俺は右腕のあざを意識しつつ、食事を手早く終えた。
◇◇◇
食後、イリスと共に集落の外れを巡回する。
昨日の手下――ビロックなる男が再度襲ってくる可能性もあるし
何らかの備えを考えなきゃいけない。
「……あざについて、何か思い当たる節はないの?」
イリスが唐突に聞いてくる。
昼間の巡回をしながら、俺も考え込んだが、やはり思い当たることはない。
「異世界転移したからか、俺のチート能力が進化してるのか……
でも、まさか魔王の血とかそういうのじゃないよな?」
冗談っぽく言ってみたら、イリスがビクッと肩を揺らす。
「ま、まさか……。それはないわ。
あんたは“勇者の力”を使いこなすタイプでしょ。魔王の血とは真逆だと思う。
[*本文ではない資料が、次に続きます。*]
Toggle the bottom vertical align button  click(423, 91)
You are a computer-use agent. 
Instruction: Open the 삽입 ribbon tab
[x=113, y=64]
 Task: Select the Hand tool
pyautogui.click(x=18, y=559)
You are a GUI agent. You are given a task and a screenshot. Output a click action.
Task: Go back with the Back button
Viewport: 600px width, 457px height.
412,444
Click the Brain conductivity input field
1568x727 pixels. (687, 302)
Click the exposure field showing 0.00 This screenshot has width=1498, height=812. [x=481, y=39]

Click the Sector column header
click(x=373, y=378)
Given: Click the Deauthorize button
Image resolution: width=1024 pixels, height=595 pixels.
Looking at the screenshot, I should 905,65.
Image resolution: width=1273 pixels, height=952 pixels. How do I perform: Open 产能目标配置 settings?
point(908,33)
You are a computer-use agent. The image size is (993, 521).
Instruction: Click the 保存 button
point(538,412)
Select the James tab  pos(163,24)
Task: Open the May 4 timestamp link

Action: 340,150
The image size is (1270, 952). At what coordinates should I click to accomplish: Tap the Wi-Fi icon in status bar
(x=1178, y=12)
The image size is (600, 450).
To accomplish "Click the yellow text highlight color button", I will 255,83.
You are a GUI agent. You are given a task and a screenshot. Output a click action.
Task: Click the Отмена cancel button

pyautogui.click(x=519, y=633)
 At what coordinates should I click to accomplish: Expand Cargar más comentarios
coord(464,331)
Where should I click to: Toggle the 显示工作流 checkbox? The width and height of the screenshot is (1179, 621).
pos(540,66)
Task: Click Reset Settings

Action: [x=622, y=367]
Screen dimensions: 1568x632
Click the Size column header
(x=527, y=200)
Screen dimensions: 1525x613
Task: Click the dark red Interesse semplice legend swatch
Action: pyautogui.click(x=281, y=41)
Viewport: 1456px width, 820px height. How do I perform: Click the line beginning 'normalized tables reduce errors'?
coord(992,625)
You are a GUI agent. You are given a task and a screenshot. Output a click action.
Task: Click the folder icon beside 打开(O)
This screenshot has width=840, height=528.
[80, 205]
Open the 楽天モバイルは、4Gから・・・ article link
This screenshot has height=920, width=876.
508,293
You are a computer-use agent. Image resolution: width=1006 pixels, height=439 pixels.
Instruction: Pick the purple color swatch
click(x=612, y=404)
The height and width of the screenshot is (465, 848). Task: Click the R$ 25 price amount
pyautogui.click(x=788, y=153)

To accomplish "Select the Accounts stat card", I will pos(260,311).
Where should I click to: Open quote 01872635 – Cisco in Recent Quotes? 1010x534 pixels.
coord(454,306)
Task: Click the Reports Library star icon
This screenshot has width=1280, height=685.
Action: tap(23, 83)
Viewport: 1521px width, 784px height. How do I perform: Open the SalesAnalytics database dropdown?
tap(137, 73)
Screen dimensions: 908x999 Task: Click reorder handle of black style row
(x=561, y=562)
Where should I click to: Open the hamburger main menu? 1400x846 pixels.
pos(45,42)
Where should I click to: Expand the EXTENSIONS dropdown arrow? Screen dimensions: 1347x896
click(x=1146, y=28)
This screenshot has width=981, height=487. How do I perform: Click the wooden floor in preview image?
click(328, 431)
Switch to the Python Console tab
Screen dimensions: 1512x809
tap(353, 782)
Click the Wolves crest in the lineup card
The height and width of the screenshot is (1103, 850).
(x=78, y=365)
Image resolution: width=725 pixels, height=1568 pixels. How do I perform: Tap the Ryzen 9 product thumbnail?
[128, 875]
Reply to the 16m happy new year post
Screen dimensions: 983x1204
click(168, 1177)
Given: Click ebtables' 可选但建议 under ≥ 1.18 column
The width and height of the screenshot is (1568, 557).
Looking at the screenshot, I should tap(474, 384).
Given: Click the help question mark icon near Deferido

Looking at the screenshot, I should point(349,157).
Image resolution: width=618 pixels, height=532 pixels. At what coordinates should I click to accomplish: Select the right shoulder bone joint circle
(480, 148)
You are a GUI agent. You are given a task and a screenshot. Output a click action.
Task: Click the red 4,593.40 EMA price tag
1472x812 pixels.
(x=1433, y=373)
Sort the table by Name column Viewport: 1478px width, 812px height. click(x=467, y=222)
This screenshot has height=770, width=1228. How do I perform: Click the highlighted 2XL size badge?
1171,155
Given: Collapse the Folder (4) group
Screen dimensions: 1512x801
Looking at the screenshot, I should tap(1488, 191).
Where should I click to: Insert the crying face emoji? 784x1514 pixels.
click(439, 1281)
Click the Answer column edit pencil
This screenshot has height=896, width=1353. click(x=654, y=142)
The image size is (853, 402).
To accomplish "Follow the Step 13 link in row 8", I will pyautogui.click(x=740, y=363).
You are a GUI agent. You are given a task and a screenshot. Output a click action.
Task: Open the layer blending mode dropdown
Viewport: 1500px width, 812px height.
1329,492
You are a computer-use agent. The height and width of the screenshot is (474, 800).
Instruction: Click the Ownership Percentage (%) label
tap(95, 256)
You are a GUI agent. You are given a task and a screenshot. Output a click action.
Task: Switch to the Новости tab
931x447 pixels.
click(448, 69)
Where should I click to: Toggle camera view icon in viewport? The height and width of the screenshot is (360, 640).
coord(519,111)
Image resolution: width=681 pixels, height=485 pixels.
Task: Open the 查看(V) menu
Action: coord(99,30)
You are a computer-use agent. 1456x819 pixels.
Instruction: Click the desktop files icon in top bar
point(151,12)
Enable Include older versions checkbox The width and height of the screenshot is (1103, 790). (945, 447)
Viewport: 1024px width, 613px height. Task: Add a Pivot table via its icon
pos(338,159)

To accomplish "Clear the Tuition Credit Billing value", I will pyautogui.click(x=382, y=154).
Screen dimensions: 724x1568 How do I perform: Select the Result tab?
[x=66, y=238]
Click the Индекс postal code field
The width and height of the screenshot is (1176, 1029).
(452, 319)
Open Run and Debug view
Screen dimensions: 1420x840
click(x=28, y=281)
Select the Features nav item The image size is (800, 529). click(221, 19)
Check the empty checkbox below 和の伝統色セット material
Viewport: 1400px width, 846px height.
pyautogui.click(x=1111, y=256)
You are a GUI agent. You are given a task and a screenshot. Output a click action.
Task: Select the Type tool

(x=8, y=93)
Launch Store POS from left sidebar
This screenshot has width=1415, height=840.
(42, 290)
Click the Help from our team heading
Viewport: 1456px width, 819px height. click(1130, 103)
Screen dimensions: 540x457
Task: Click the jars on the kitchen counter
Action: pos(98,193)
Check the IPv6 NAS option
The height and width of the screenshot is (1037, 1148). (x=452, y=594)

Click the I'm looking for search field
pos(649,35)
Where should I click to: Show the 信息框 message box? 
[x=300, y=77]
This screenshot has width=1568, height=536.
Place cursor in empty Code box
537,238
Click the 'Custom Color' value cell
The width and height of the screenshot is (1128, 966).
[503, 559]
」
実はそこに大きな因縁がありそうだけど、俺は知る由もない。
◇◇◇
やがて、その日も夜になる。
集落では皆が交代で見張りを続けており、俺たちも協力することにした。
イリスと並んで見張り台に登ると
星すら怪しい紫がかった光を放つこの世界の空が広がっている。
「ねえ、レイ。正直、あんたはこの集落を守り続ける気なの?
それとも地球に帰る方法を探すために動きたい?」
「そりゃ帰りたいさ。
でも、こんないい人たちを見捨てるわけにはいかないだろ?」
イリスは微妙に顔をしかめるが、何も言わない。
すると、唐突に右腕のあざがピリピリと痺れ、薄い光を放った。
「うわっ……まただ」
「大丈夫? 発光が強くなってるみたい……。
やっぱりあんたの力が高まってるんじゃない?」
イリスが額に手をやり、何かを考え込む。
俺は腕を握りしめる。
妙に頼もしいエネルギーが溢れてくる気もする。
ほんの少し、戦闘力が上がりそうな予感があるが……油断はできない。
「……まあ、悪い方向に変わらなければいいけどな。」
「そうね。もし変な力でもあんたが強くなるなら悪い話じゃない。」
その言葉を聞き、俺は小さく笑った。
どんな不安も、今の俺ならなんとかできそうな気がする。
この力に思い当たることは無いが
あざが導く力がきっと俺をさらに強くしてくれるはずだ。
そう思いながら、俺は夜空を仰いだ。
この世界で、どんな運命が待ち受けているのだろうか。